How to Read a Book (A Study in Four Parts): Nov. 21, 2007
Originally uploaded by cmt2779
Recently I was asked to give a two-minute presentation to the staff on creating a print-rich environment. This I did happily. I might have gone a few seconds over, but considering I could have talked for three days about it, I guess I did okay.
The “print-rich environment” concept is usually tied to emergent literacy and early childhood classrooms. You go into preschool, Headstart, and even church nursery classrooms and see sentence-strip cards on everything: “shelf,” “books,” “plant,”"window,” etc. Days of the week, color words, weather words, and students’ names are all around.
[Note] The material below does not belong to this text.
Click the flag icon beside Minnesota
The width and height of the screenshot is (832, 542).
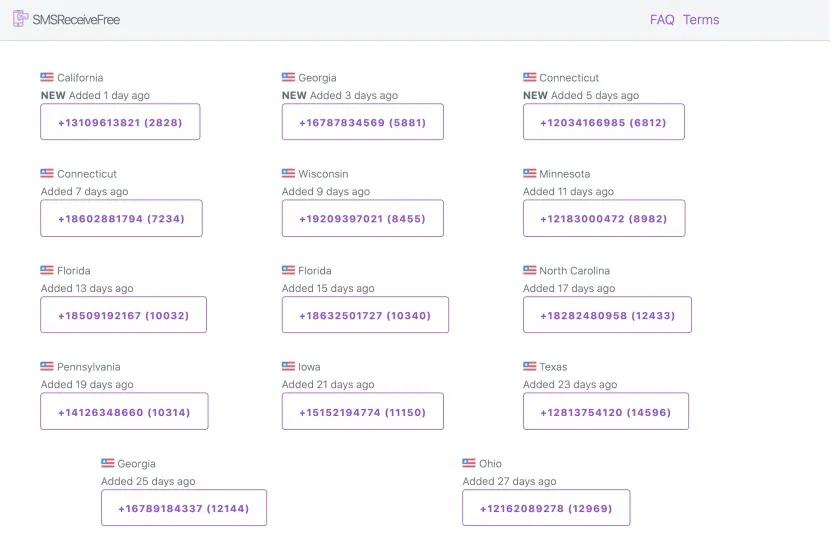point(529,173)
This is done to reinforce the concept that everything has a name, and that names can be written in print.
In preschool, it’s great. There’s lots of research to support the concept and lots of examples of how-to. In high school, however, the teachers take a bit of convincing, and it’s harder to find supporting research. Many of our teachers do not come from an elementary school background, and they will tell you they chose high school because they didn’t want to babysit or do cutesy Mickey-Mouse stuff.
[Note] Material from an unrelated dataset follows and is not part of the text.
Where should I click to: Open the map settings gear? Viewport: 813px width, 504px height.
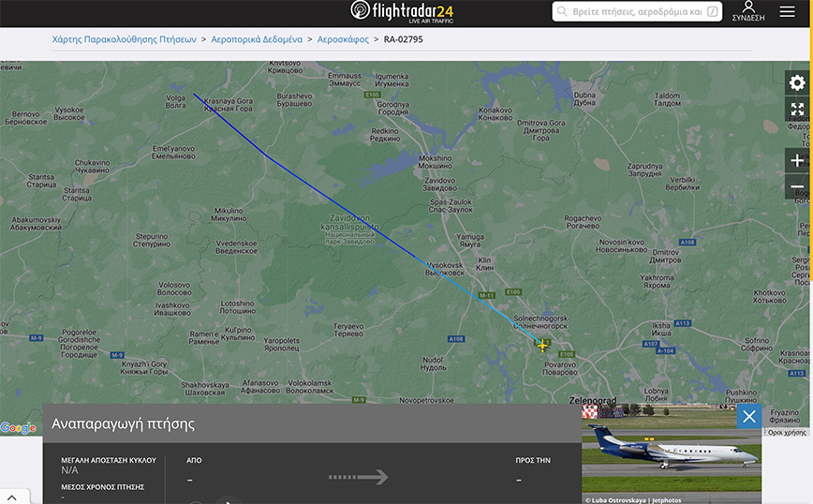797,83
I went to the reading gurus, Stephen Krashen and Jim Trelease, for guidance. I had heard Mr. Trelease speak recently, and was struck with one piece of a study in particular. In The Read-Aloud Handbook, Trelease points to a strong correlation between poverty and illiteracy, and between illiteracy and prison populations. When he spoke recently, he showed a Krashen study in California which counted the number of books owned by families in the communities of Beverly Hills, Watts, and Compton.
I’ve seen variations on this theme, but this is the most dramatic. The average Beverly Hills household has 199 books. In Compton, it’s 2.7 books. In Watts, it’s .4. Yes, four tenths of a book.
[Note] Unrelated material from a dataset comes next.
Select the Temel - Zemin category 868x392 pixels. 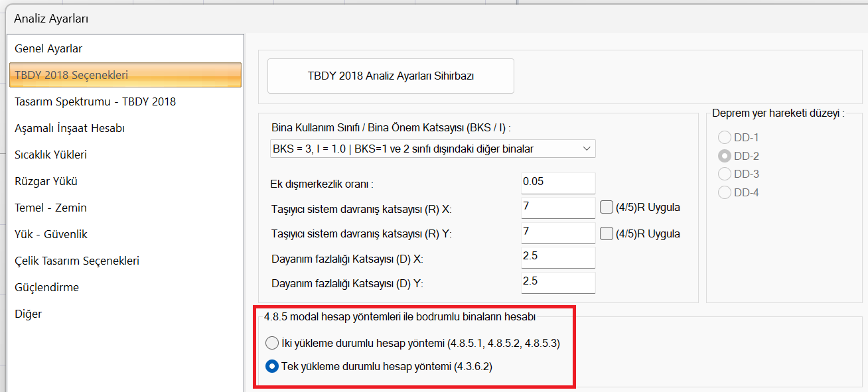pyautogui.click(x=50, y=208)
The point is, in order to become readers, one must have something to read. Students from backgrounds of poverty do not have much material upon which to practice reading. Even at the high school level, we can do a little something to remedy this.
I expected the indifference of callous sophisticates among all but the English teachers. Yet several of the teachers actually have been receptive. I’ve been happily pulling dozens of books for science and history classroom reading centers. I imagine students in the back of the class sniffing them the way they did in Dangerous Minds (1995), but eventually coming around.
In the meantime, the library is looking rich with this fall’s new books added, as many covers face out as possible, new signage around the place, student art displayed on the walls, and new book carts for impromptu displays. Hooray print!